I think the output should not be altered in anyway and the observation and sample data be left as is. Leave it up to the user if they want to replace negative values with zeros or if they want to collapse by taxonomy levels. I don't think this function should be trying to guess what users might be doing with the data downstream.

Personally, I am just starting to explore these methods (CSS and deseq2) and compare them with rarefaction/subsampling to a similar number of sequences per sample.

Even though there are negative values this data can be used to generate PCA plots, bar plots, box plots, etc. in general programs like R or even Excel. I am also testing them out in STAMP.

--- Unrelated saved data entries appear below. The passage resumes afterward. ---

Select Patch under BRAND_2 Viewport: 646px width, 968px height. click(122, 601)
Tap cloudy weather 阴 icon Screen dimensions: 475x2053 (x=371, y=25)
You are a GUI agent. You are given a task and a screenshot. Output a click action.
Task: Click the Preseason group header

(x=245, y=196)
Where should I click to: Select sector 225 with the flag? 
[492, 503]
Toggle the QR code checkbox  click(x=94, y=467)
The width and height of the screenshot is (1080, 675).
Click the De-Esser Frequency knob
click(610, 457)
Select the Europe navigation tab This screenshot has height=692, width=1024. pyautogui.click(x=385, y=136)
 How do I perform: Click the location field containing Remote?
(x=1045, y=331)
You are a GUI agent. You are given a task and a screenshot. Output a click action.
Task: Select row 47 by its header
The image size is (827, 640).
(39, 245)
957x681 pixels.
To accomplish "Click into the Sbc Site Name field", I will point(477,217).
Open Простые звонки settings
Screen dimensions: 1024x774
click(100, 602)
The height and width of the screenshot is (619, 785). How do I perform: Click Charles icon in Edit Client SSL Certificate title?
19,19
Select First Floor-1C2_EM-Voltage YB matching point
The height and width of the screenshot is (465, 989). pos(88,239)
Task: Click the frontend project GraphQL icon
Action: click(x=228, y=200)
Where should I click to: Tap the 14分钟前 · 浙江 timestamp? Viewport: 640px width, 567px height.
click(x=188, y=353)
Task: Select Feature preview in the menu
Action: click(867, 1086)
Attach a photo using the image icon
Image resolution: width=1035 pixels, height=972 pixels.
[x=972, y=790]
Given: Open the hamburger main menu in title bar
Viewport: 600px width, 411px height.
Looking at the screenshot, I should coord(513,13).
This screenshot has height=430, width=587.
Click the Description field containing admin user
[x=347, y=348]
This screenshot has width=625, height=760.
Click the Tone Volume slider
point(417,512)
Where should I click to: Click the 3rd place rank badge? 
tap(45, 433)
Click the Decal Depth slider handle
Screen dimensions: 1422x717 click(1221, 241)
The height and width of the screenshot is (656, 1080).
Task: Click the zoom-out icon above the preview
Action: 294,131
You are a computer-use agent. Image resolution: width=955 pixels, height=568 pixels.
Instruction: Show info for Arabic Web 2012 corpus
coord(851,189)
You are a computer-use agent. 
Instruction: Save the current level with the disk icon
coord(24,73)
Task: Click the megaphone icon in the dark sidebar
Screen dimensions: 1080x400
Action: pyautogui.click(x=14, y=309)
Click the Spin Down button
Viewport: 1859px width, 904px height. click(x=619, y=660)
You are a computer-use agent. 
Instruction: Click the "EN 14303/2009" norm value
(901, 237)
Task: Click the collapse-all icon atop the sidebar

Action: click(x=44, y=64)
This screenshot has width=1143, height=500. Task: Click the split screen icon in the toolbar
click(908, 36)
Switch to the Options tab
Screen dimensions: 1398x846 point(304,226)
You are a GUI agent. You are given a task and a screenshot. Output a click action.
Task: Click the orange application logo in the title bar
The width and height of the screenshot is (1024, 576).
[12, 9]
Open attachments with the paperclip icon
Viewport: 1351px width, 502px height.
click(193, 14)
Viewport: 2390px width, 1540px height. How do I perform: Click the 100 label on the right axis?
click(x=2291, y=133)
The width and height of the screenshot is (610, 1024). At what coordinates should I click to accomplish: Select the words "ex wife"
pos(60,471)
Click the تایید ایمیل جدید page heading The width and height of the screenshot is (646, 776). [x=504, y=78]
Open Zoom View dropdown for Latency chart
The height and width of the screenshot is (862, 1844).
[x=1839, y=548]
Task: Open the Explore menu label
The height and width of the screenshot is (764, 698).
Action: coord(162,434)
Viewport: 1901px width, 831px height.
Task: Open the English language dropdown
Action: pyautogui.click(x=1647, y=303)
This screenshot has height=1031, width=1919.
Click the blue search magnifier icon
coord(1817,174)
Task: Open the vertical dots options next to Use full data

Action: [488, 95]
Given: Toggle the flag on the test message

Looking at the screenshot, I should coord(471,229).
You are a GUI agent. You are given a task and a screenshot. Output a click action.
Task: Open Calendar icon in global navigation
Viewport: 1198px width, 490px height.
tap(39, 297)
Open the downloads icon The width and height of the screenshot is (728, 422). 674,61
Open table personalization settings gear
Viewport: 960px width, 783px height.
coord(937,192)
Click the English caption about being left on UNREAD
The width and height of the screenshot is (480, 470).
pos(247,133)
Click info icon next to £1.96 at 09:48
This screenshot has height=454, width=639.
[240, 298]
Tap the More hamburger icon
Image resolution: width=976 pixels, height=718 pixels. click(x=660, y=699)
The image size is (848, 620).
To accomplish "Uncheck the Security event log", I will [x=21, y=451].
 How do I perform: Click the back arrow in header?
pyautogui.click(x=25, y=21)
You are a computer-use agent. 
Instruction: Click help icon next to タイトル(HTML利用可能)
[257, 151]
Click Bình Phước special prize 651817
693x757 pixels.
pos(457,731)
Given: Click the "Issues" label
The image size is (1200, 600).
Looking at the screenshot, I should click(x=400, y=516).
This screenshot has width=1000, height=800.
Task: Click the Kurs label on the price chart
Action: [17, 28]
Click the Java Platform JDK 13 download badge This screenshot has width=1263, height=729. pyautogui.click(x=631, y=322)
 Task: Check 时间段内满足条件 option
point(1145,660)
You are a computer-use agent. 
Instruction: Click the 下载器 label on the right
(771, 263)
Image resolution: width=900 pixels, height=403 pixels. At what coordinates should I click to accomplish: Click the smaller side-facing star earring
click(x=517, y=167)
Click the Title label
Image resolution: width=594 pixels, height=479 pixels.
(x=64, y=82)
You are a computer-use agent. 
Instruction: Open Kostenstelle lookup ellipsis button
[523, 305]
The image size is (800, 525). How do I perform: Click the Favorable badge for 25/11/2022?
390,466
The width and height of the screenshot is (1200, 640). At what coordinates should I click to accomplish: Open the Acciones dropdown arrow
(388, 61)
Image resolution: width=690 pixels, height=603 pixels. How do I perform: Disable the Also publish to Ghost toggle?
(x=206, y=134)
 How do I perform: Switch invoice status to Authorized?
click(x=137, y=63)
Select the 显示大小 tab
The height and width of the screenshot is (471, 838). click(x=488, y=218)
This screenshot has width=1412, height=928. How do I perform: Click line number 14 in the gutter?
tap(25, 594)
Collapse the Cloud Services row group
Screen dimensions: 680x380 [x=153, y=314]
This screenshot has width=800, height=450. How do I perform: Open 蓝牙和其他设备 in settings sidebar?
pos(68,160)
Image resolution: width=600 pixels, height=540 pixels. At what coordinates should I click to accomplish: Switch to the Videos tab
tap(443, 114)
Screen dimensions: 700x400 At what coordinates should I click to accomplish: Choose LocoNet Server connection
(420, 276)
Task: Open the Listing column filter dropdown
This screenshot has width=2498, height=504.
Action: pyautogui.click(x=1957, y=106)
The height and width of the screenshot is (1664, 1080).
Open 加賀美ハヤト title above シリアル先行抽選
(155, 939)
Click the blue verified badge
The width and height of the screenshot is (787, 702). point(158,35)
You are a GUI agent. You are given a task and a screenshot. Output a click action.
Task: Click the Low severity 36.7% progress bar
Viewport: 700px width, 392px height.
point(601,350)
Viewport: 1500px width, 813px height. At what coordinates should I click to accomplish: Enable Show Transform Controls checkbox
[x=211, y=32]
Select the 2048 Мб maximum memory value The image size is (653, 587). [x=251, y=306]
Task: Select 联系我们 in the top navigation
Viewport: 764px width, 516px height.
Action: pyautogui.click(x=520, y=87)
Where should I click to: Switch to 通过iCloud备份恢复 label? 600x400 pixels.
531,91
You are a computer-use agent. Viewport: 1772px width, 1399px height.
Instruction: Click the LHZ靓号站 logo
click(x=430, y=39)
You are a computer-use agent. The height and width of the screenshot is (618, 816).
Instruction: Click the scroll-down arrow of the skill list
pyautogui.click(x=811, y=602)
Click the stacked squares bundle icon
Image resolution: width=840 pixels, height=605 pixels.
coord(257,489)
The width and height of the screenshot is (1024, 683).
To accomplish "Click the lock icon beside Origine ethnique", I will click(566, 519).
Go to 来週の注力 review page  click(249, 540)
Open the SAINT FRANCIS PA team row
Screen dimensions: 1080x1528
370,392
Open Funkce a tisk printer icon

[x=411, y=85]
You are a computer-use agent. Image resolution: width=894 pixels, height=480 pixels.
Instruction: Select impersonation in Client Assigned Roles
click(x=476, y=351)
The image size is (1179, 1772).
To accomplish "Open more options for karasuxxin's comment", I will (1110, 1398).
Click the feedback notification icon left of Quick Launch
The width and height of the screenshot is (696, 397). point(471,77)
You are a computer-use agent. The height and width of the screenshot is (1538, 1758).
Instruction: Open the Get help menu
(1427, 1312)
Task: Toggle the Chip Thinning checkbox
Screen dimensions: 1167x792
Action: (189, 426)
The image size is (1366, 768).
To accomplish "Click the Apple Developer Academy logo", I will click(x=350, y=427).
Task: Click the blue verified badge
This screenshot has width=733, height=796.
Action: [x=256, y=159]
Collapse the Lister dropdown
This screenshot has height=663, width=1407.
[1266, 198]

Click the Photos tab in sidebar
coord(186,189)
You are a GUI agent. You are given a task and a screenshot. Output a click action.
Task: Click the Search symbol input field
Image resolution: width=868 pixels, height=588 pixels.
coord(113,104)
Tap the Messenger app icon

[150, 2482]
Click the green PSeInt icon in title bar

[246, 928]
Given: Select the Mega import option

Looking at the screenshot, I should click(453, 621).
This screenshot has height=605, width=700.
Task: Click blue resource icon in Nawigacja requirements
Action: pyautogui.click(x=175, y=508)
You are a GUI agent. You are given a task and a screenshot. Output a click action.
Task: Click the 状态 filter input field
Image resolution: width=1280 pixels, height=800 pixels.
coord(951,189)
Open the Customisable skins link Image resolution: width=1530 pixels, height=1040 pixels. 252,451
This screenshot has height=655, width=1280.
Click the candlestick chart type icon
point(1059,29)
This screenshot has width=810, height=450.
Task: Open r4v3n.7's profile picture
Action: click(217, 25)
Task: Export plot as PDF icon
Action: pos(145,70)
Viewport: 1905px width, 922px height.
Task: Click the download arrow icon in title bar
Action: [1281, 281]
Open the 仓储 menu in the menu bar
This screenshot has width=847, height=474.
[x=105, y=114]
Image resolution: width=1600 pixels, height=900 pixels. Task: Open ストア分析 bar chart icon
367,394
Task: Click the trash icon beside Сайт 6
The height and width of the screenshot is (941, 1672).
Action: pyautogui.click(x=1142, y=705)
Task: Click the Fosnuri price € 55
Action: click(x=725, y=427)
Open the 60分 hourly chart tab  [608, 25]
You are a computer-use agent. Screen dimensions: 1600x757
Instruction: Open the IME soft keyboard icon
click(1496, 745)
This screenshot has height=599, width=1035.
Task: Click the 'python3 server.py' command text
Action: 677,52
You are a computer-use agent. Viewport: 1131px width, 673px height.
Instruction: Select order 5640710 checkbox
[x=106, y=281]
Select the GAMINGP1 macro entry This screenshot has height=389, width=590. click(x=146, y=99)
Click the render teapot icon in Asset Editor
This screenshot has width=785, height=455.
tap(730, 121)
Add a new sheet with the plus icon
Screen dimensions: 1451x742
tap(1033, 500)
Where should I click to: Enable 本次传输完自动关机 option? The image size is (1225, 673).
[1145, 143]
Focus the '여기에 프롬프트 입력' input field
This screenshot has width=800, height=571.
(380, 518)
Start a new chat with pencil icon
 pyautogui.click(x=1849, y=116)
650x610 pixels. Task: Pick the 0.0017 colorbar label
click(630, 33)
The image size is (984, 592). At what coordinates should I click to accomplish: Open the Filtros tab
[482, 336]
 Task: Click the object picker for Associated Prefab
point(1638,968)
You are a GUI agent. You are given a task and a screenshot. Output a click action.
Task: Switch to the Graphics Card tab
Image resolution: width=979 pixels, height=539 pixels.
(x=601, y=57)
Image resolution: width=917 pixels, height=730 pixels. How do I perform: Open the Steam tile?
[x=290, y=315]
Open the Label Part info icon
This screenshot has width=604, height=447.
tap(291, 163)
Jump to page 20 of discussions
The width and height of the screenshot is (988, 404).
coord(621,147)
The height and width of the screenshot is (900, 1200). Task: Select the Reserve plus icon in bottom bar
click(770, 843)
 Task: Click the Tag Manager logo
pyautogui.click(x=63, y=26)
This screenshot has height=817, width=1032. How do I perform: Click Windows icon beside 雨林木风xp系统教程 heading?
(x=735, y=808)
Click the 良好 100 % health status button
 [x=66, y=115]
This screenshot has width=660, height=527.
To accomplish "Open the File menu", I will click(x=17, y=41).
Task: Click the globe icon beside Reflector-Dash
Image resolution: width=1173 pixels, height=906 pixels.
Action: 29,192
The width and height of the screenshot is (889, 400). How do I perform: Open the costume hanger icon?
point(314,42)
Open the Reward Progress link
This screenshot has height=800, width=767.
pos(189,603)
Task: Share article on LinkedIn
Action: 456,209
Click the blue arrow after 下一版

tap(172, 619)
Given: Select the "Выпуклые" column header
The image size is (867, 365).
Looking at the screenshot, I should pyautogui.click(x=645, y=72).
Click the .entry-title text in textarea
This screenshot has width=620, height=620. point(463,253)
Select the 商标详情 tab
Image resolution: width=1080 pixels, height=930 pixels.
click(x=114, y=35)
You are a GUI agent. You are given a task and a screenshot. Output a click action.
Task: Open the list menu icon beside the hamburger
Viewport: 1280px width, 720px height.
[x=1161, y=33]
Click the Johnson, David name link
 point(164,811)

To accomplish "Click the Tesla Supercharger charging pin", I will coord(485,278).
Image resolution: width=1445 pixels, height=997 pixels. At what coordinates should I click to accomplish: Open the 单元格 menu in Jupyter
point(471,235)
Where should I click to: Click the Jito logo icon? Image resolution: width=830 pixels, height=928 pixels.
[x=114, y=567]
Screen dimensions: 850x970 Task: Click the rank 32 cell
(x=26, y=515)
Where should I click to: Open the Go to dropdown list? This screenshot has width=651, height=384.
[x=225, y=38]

Hope this clarifies things :)

gregcaporaso commented 9 years ago

I agree with @mlangill - the metadata that is associated with an OTU shouldn't change because of an OTU's count.

Negatives could always be filtered (e.g., with filter_otus_from_otu_table.py --min_count 0) if you wanted to use the tables with QIIME. The way this currently works seems to be making an unnecessary assumption about how the data will be used.

sowe9385 commented 9 years ago

ok - we'll change this. However, please be aware that if you replace the negatives you neglect rare species, and will distort proportions in taxonomy plots/bar plots. Addition of a constant to the matrices is a worse option that is not mathematically justified - given that the values are log-like transformed.

DESeq was not necessarily developed with extremely sparse microbial data in mind, and is usually used with Euclidean distance metrics. Hence, it is not recommended to do more than PCoA/biplots/heatmaps with this data, and it would be a good idea try more than one normalization technique and compare the results. Thanks for the feedback!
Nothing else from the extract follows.